Karis received yet another encouraging surprise before she left for her first semester at Notre Dame: a notice that she had been chosen to be part of the honors program! She had been invited to apply for the honors program, but was still too debilitated from surgery to complete the application in time for the deadline. Despite this, the University had decided to include her in the small number of students who comprised this special group. What a difference it made to her, transitioning from a high school of one hundred students to a university of eight thousand, to be part of a small, intimate group of sixty. Their acceptance and camaraderie gave her the confidence to flourish at Notre Dame. As a freshman, Karis won second place in a university-wide essay competition. At the awards dinner, a professor predicted that Karis would publish her first novel before she graduated. (Had circumstances been different, who knows?)

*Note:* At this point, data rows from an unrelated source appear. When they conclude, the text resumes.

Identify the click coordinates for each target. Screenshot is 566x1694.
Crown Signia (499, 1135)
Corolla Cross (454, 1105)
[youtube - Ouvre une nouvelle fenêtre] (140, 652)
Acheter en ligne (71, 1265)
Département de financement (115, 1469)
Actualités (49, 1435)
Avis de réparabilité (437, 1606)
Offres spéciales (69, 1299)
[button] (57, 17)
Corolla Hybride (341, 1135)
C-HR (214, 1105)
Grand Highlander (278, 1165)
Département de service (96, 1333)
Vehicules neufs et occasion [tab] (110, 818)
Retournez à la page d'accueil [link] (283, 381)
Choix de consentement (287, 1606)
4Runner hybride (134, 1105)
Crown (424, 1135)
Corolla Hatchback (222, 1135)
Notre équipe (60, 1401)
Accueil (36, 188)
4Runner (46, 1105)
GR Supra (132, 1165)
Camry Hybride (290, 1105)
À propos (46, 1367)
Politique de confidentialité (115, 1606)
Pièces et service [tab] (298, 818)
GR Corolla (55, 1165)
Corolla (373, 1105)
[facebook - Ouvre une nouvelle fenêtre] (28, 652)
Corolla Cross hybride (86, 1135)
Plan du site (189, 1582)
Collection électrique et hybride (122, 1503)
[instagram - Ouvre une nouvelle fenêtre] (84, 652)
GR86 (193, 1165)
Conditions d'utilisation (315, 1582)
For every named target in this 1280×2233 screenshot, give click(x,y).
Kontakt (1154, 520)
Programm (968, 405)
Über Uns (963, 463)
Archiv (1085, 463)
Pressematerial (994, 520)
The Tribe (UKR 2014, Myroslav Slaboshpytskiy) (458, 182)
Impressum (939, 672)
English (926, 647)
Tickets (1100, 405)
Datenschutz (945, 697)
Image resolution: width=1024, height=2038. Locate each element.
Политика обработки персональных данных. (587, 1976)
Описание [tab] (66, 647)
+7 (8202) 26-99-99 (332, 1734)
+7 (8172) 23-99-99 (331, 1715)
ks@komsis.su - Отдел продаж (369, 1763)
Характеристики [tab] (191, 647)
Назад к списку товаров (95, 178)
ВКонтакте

God so very graciously granted Karis’s wish for several months of good health. When she came home for Christmas after her first semester of college, a painful place in our hearts was healed when we heard Dr. G tell us, amazed at how well she was, that he thought she had made the right decision in going to the US for surgery! Blessed be the name of the Lord!
Blessed be your name in the land that is plentiful
Where your streams of abundance flow
Blessed be your name.
Blessed be your name when I’m found in the desert place
Though I walk through the wilderness
Blessed be your name.
Every blessing you pour out I’ll turn back to praise.
When the darkness closes in, Lord, still I will say
Blessed be the name of the Lord, blessed be your name.
Blessed be the name of the Lord, blessed be your glorious name.
Blessed be your name when the sun’s shining down on me
When the world’s all as it should be
Blessed be your name.
Blessed be your name on the road marked with suffering
Though there’s pain in the offering
Blessed be your name.
You give and take away, you give and take away.
My heart will choose to say, Lord, blessed be your name.
Blessed be the name of the Lord, blessed be your name.
Blessed be the name of the Lord, blessed be your glorious name.